* _Extract to read_:
**********

Re: [E] Re: HLL Union and lgK config

Posted by leerho <le...@gmail.com>.
Thanks for the update!

On Mon, Sep 14, 2020 at 12:31 AM Marko Mušnjak <ma...@gmail.com>
wrote:

> Hi,
> I just wanted to confirm that simply converting the strings to charArray
> worked fine - the sketches from the hive library merged with the kstreams
> sketches now produce correct results.
>
> Thanks again for the help!
>
> On Fri, 14 Aug 2020 at 22:51, Marko Mušnjak <ma...@gmail.com>
> wrote:
>
>> Hi,
>>
>> It does seem the first two days (probably from Spark+Hive UDFs) merged by
>> themselves, closely match the exact count of 11034. The other 12 days
>> (built using Kafka Streams) taken together also closely match the exact
>> count for the period.
>>
>> That would mean we have our cause here.

**********

(Stored data entries)

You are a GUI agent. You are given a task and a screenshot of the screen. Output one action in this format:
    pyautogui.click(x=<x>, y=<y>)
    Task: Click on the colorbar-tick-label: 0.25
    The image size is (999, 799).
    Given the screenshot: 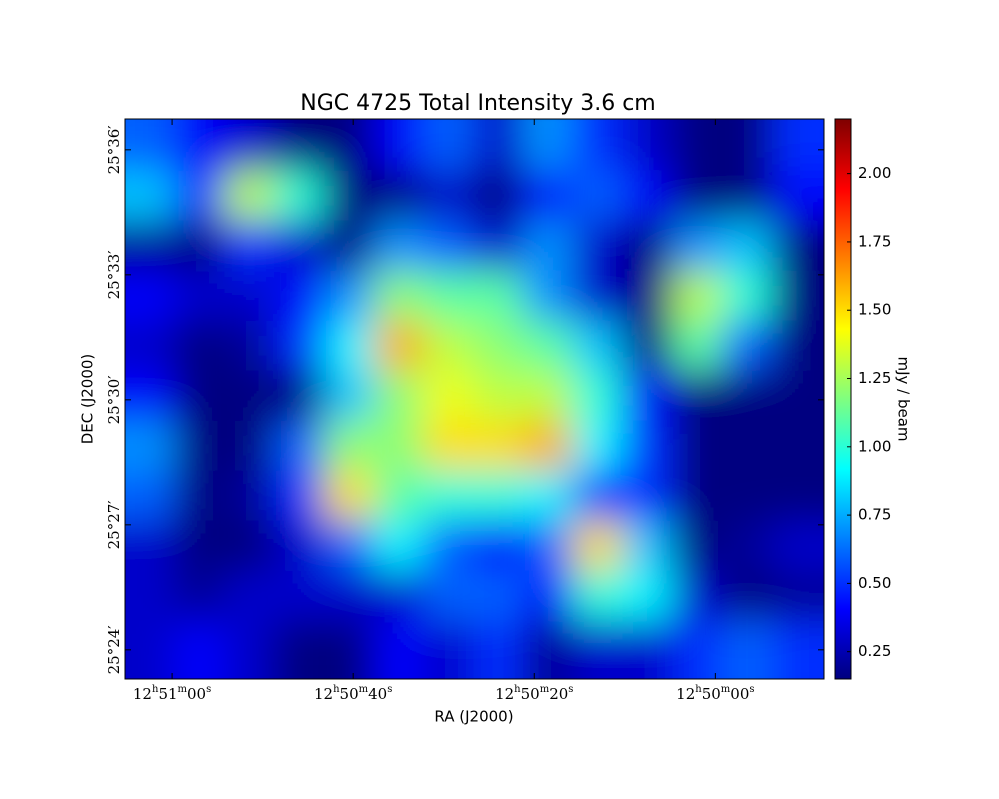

**********

* _Problem to work on_: Carry on the mailing-list thread about HLL union and lgK config, starting right after its last sentence.

* _Answer for the task_:
>>
>> Now to discover how strings are represented in Spark's input files and in
>> Avro records in Kafka... I see the
>> org.apache.datasketches.hive.hll.SketchState::update converts strings to
>> char array, while just updating with String in
>> org.apache.datasketches.hll.BaseHllSketch::update  first converts to UTF-8
>> and hashes the resulting byte array. Maybe trying with converting strings
>> in the Kafka Streams app to char[] will be a good first step.
>>
>> I'll give that a try and report back.
>>
>> Thanks everyone for your help in finding the source of this!
>>
>> Kind regards,
>> Marko
>>
>> On Fri, 14 Aug 2020 at 20:58, leerho <le...@gmail.com> wrote:
>>
>>> Hi Marko,
>>>
>>> As I stated before the first 2 sketches are the result of union
>>> operations, while the rest are not.  I get the following:
>>>
>>> All 14 sketches : 34530
>>> Without the first day : 27501; your count 24890;  Error = 10.5%   This
>>> is already way off. it represents an error of nearly 7 standard deviations,
>>> which is huge!
>>> Without the first and second day : 22919;  your count 22989; Error =
>>> -0.3%   This is well within the error bounds.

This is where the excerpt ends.